Par 61 voix contre 125, le Conseil national a balayé l’initiative parlementaire 22.476 «Protégeons nos agriculteur·rices. Pour un ombudsman agricole et alimentaire», défendue par Mme Delphine Klopfenstein Broggini. Cette initiative parlementaire constituait le fruit d’une longue collaboration entre la co-présidente de l’intergroupe parlementaire pour la souveraineté alimentaire (IPSA) Valentine Python et Uniterre.
Lausanne, le 12 décembre 2023
A travers la création d’un organe de médiation indépendant (Ombudsman), cette initiative avait le mérite de proposer d’améliorer la situation insoutenable dans laquelle se trouvent les agriculteur·rices de notre pays. Les deux géants orange de la grande distribution contrôlent près de 80% du marché du commerce de détail suisse. Cette position de domination sur le marché leur permet d’imposer leurs conditions de production et leurs prix d’achat. Profitant de la forte opacité du système alimentaire et d’un rapport de force totalement déséquilibré, ces grands distributeurs achètent les produits agricoles en-dessous des coûts de production, ce qui met à mal la production indigène.
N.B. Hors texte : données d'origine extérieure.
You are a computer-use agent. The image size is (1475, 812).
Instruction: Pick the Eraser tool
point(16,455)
Cet Ombudsman, en tant que médiateur indépendant, aurait pu garantir un meilleur équilibre dans la négociation des prix et permettre une meilleure protection des paysan·nes, confronté·es aux pratiques commerciales déloyales de la grande distribution. Cet organe aurait garanti l’anonymat stricte des agriculteur·rices qui n’osent très souvent pas témoigner, car cela leur ferait perdre leur principal (voire unique) acheteur.
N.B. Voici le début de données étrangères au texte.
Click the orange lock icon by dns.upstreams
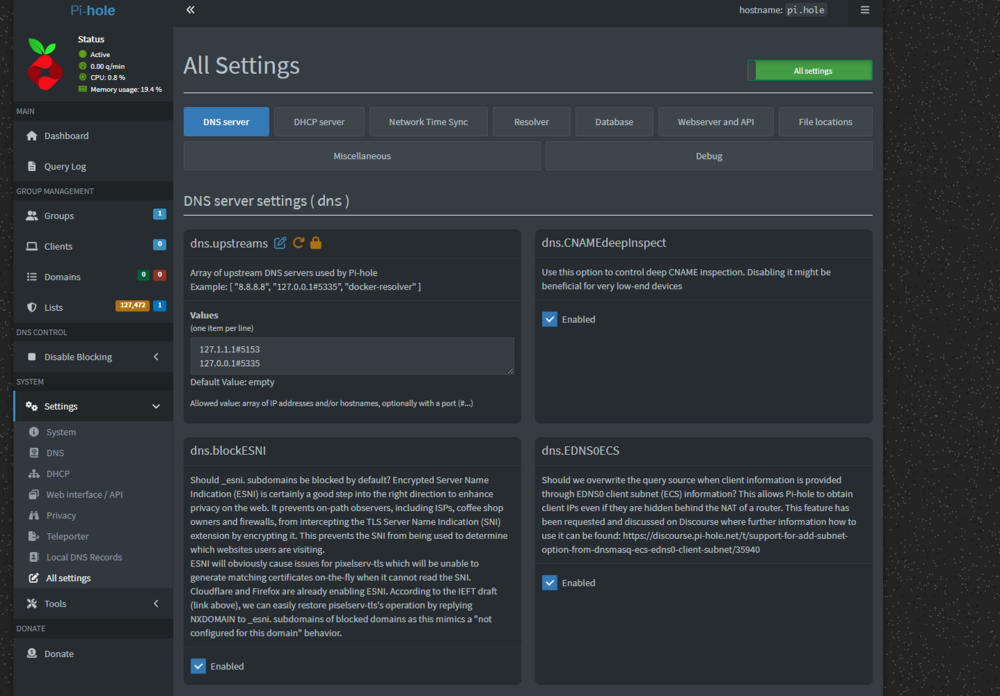1000x696 pixels. pos(316,242)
Avec l’augmentation des coûts de production et le pouvoir démesuré de la grande distribution, la situation de la paysannerie suisse ne cesse d’empirer. Cela démontre que, malgré le fort « lobby paysan » qui n’a pas soutenu cette initiative parlementaire (!), le système actuel ne fonctionne pas. C’est également une preuve supplémentaire que les instruments actuels ne protègent pas suffisamment les agriculteur·rices, contrairement aux arguments avancés par le Parlement.
Il est plus qu’urgent de réglementer et réguler le marché alimentaire suisse, dans le but de garantir des prix équitables et rémunérateurs aux agriculteur·rices. Le pouvoir de la grande distribution ne cesse de grandir et cela péjore la situation économique des personnes qui nous nourrissent. Le Parlement est passé à côté d’une bonne occasion de renforcer la protection des paysan·nes, mais a préféré maintenir le statu-quo. A nouveau, c’est la grande distribution qui en profitera !
Le vote sur cet objet parlamentaire a été précédé d’une longue préparation. La rédaction du texte de l’initiative n’a été possible que grâce à une collaboration continue entre la co-présidente de l’intergroupe parlementaire pour la souveraineté alimentaire, Valentine Python, et Uniterre. Nous remercions Valentine Python, ainsi que l’autre co-présidente Isabelle Pasquier-Eichenberger, pour leur engagement sans faille en faveur de la souveraineté alimentaire dans ce pays.